- _Aim of the exercise_: Repeat the stretch of the rows below from the line containing "Image resolution: width=974" through the line containing "(1221, 868).", word for word, and leave the pictures out.
(Beginning of Supplied information)
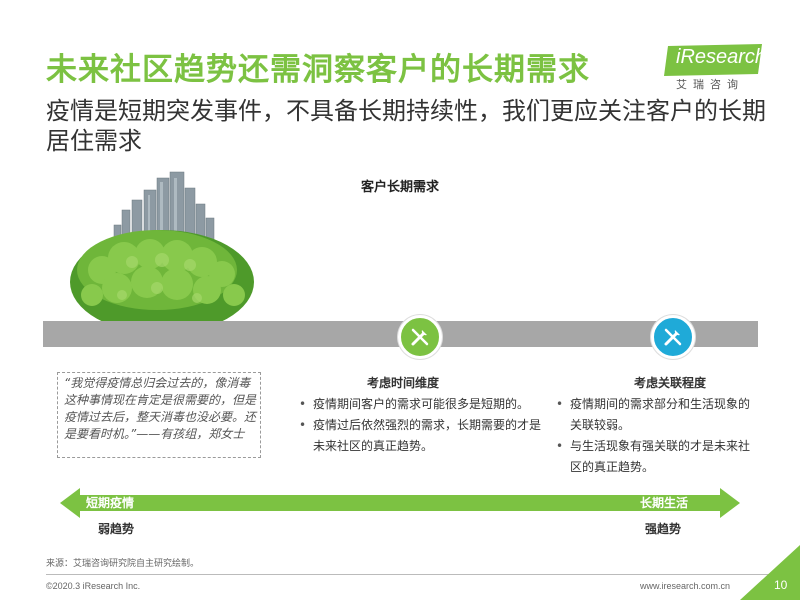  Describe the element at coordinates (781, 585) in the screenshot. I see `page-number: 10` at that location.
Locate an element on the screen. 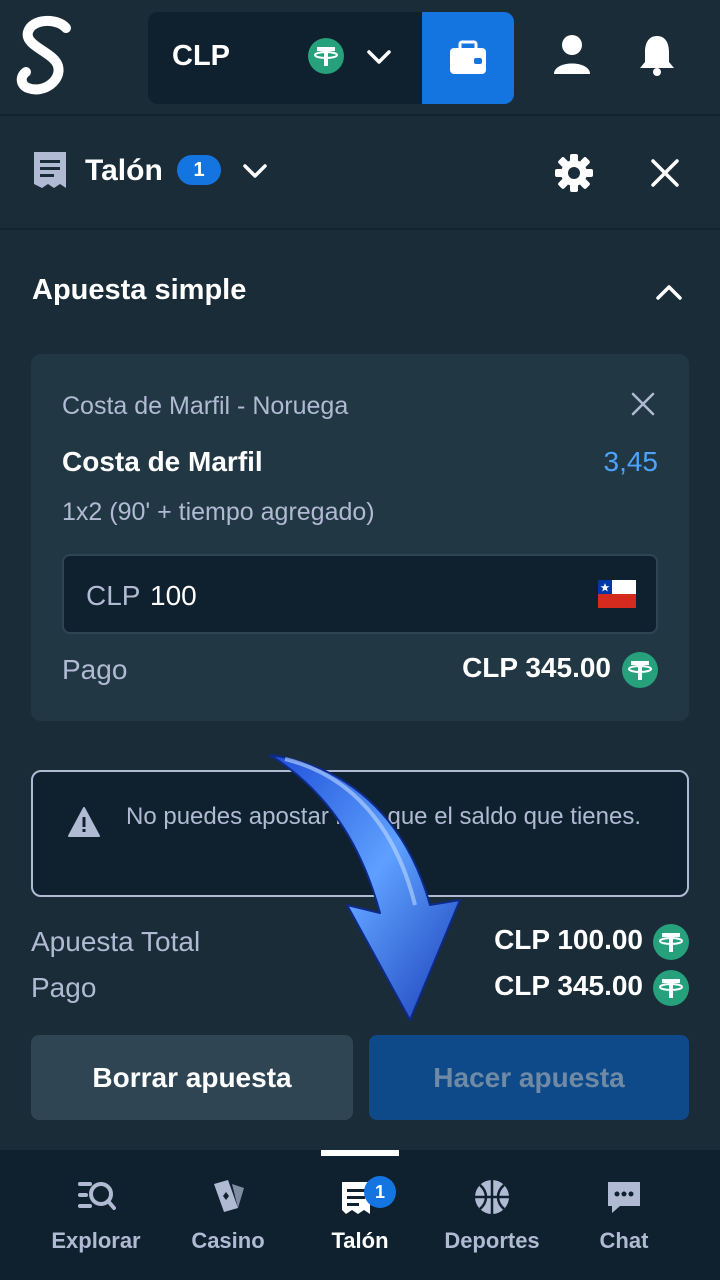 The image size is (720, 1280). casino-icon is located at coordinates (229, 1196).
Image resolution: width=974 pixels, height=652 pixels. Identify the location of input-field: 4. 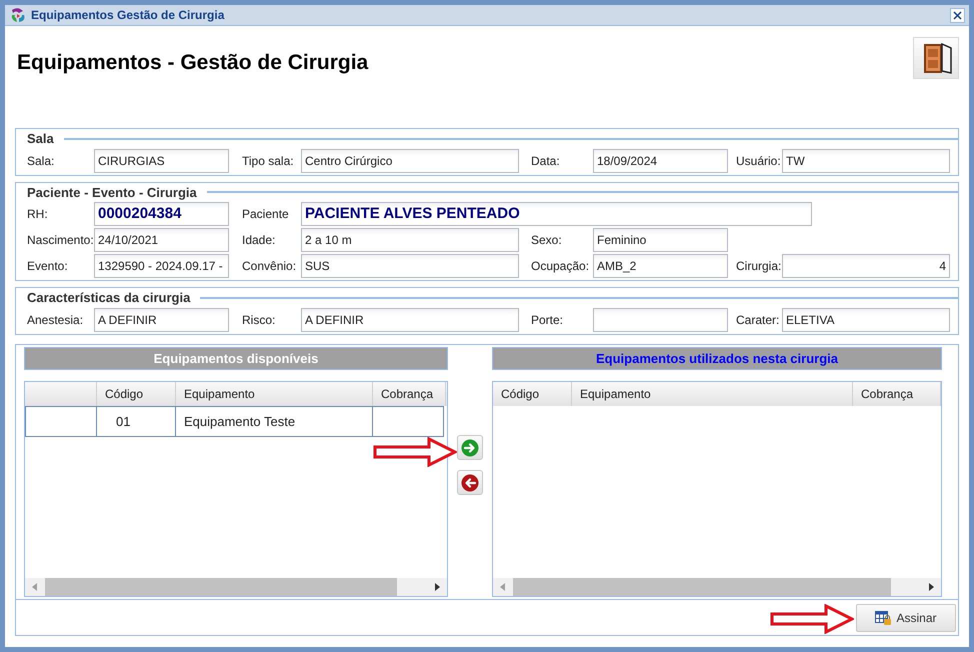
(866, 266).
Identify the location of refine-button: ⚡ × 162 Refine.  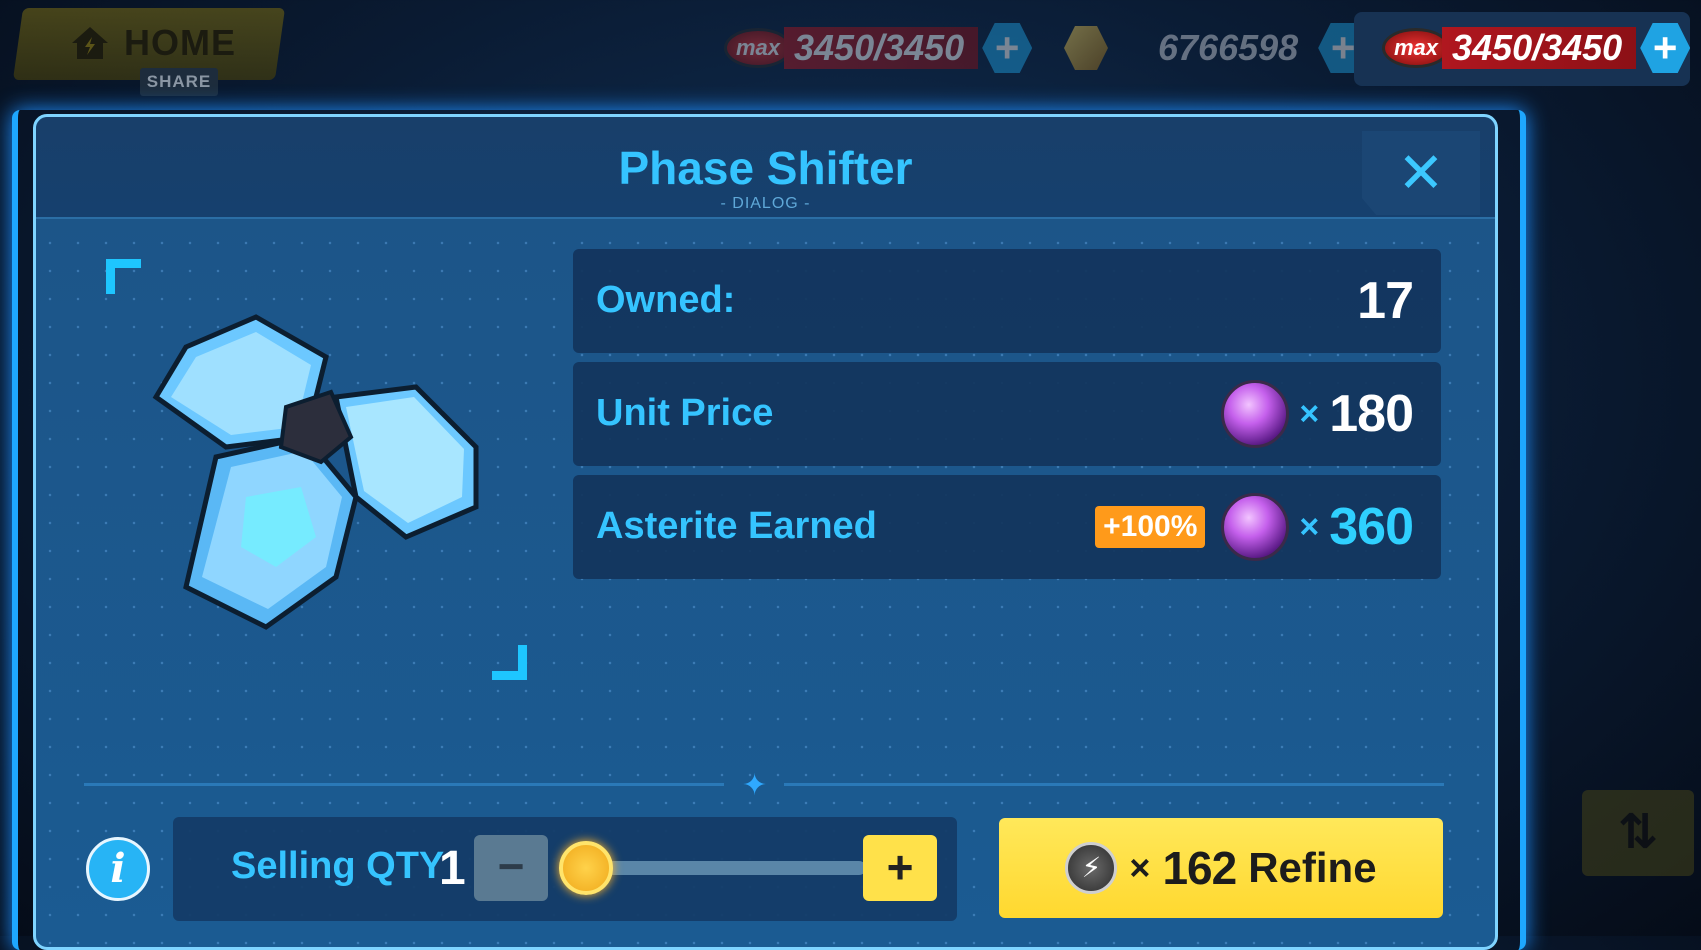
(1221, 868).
(End of Supplied information)
(Beginning of Supplied information)
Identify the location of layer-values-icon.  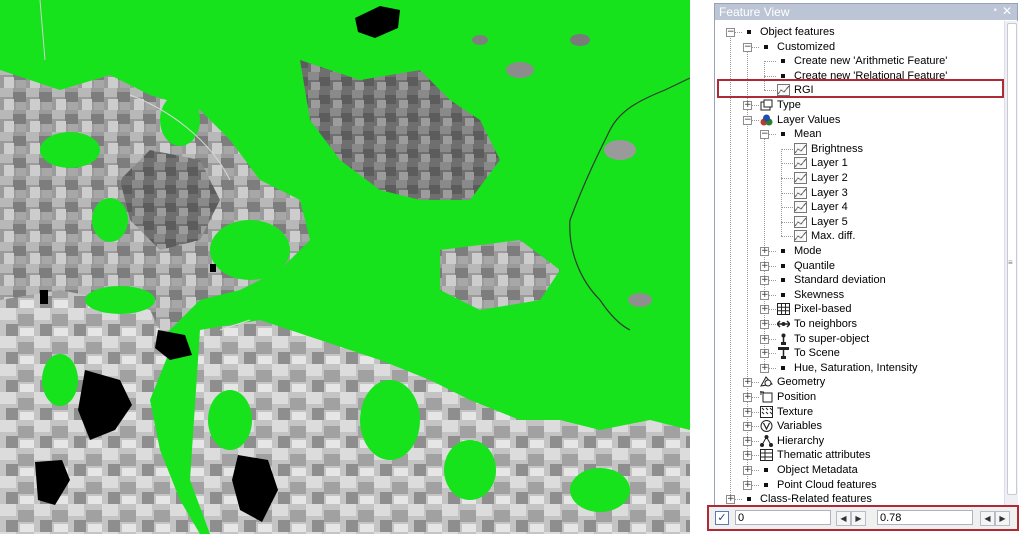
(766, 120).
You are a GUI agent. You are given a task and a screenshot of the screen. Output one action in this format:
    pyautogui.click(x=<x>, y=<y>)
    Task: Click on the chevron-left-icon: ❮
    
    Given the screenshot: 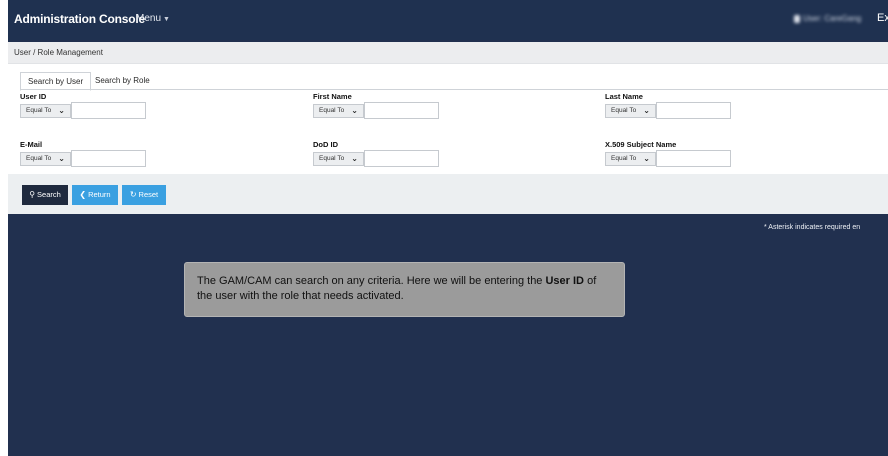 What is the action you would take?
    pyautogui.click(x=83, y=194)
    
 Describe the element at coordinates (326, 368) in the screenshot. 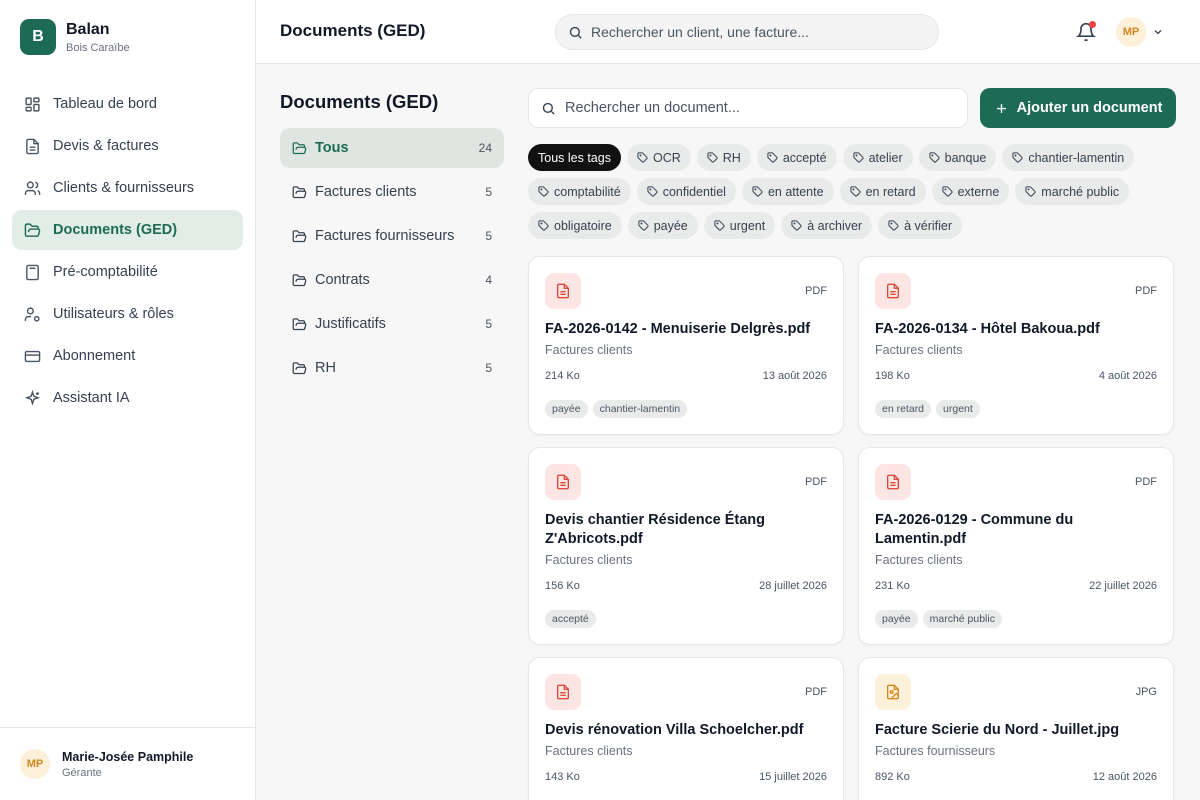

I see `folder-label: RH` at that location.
(End of Supplied information)
(Beginning of Supplied information)
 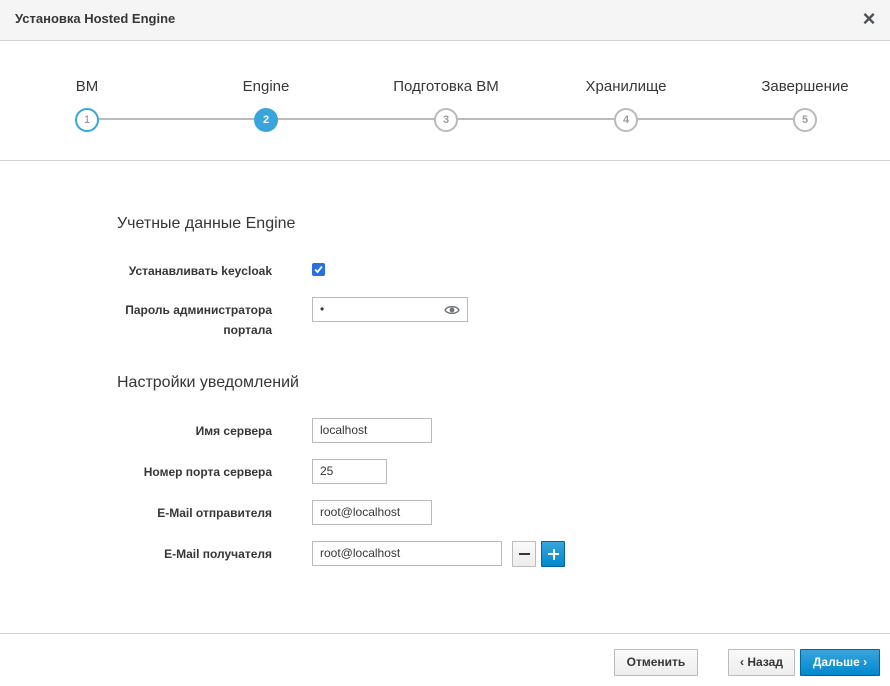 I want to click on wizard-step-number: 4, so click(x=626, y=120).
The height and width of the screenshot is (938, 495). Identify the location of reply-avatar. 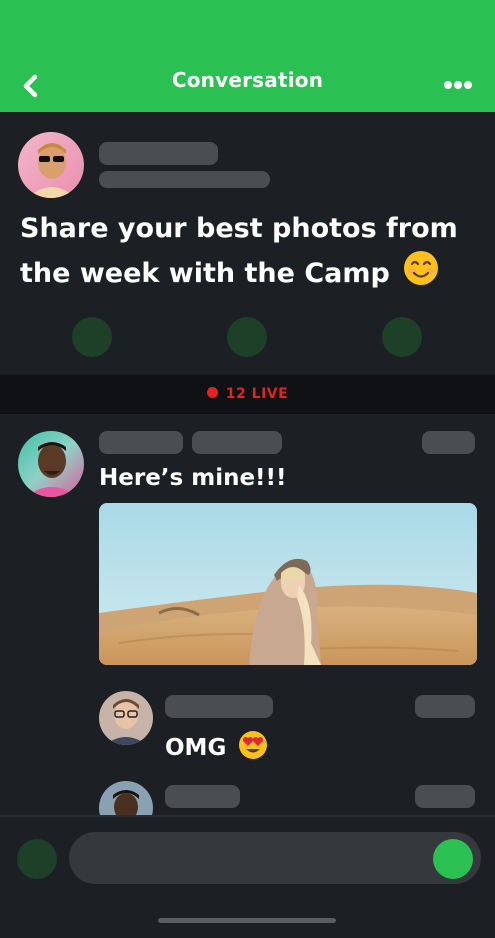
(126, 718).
(End of Supplied information)
- _Exercise response_:
Image resolution: width=974 pixels, height=652 pixels. Identify the location of input-field: 4. 
(866, 266).
Identify the location of refine-button: ⚡ × 162 Refine.  
(1221, 868).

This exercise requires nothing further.